**Activity**
If a line in the data below holds the word "dropdown", copy it.

─── Records for the task

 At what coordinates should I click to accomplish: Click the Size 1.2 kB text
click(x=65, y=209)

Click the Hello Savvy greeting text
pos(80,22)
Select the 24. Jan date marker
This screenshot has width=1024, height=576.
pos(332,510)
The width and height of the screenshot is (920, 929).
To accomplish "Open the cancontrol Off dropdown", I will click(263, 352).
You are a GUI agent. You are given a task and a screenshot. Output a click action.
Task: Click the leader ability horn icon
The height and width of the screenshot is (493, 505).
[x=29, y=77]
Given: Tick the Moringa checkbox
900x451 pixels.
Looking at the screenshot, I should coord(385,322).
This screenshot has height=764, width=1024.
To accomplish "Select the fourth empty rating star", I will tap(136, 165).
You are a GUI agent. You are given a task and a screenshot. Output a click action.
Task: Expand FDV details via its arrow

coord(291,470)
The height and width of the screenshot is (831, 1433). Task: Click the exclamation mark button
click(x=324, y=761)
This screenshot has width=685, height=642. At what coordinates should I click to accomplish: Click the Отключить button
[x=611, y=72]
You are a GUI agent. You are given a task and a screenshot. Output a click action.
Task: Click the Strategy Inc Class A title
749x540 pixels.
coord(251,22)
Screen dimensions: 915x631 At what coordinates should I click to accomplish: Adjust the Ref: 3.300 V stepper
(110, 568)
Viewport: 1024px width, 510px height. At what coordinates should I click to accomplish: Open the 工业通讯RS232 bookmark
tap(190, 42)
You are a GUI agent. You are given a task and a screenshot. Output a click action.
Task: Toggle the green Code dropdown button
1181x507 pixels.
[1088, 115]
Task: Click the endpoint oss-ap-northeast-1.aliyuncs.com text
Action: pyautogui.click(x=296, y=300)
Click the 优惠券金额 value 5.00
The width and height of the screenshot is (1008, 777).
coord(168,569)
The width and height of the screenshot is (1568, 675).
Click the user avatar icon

──────

**Response box**
To accomplish "Open the cancontrol Off dropdown", I will click(263, 352).
Task: Toggle the green Code dropdown button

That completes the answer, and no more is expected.